Malgré tout, l'opinion générale penche du côté de la guerre.' Alexandre Jiline est commandant de l'armée russe en Tchétchénie, chargé de l'approvisionnement des troupes en essence. Un poste stratégique, qui lui permet de se livrer à un trafic de barils avec l'ennemi tchétchène. Mais Jiline a aussi bon coeur, et les villageois l'apprécient pour cela. En signe de respect, ils transforment alors son prénom en Assan : dans le folklore tchétchène, Assan est une idole de la période préislamique du Caucase qui incarne la vengeance. Mais son histoire personnelle prend un tournant décisif quand il décide de prendre sous son aile deux jeunes soldats devenus inaptes au service en les planquant dans un de ses dépôts de carburants...
Assan évoque avec brio la sale guerre de la Russie en Tchétchénie, mais ce cadre contemporain, très précis, contient aussi un roman universel qui dépeint avec force les contradictions de tout être humain dans des situations extrêmes.

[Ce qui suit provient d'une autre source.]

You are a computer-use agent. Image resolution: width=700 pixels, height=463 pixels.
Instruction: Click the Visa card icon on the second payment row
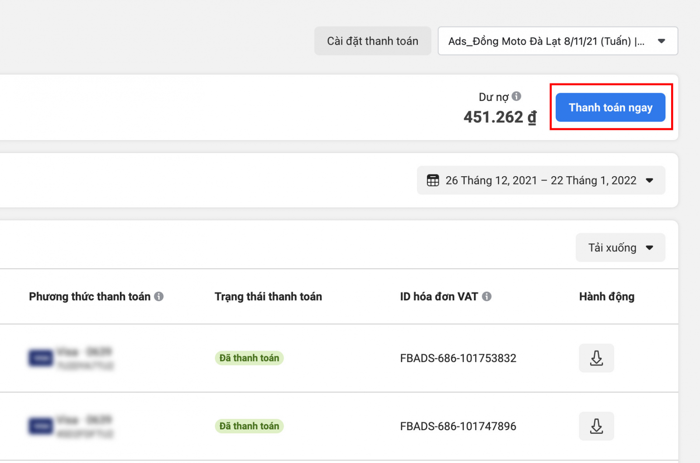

Nous appelons cela de la corruption, du détournement. Le commandant Jiline préfère parler d’organisation. Mais comment éviter le chaos ? Quelle solution pour sauver sa peau dans ce bourbier où se trouve le commandant lâché par ses supérieurs ?
Quelle est cette guerre ? Les ennemis peuvent devenir les « amis », les alliés, tomber dans le camp adverse. Où est l’armée russe, où est le commandement suprême ?
Les premières pages sont édifiantes, cocasses avec ce convoi de troufions ivres qu’aucun officier n’accompagne ni ne réceptionne. Les voici montant dans les camions, s’interpellant, au premier barrage, montrant leurs culs !!! et c’est tout l’équilibre précaire des marchés et autres arrangements qui risque de tomber, surtout qu’un tchéchène est tué.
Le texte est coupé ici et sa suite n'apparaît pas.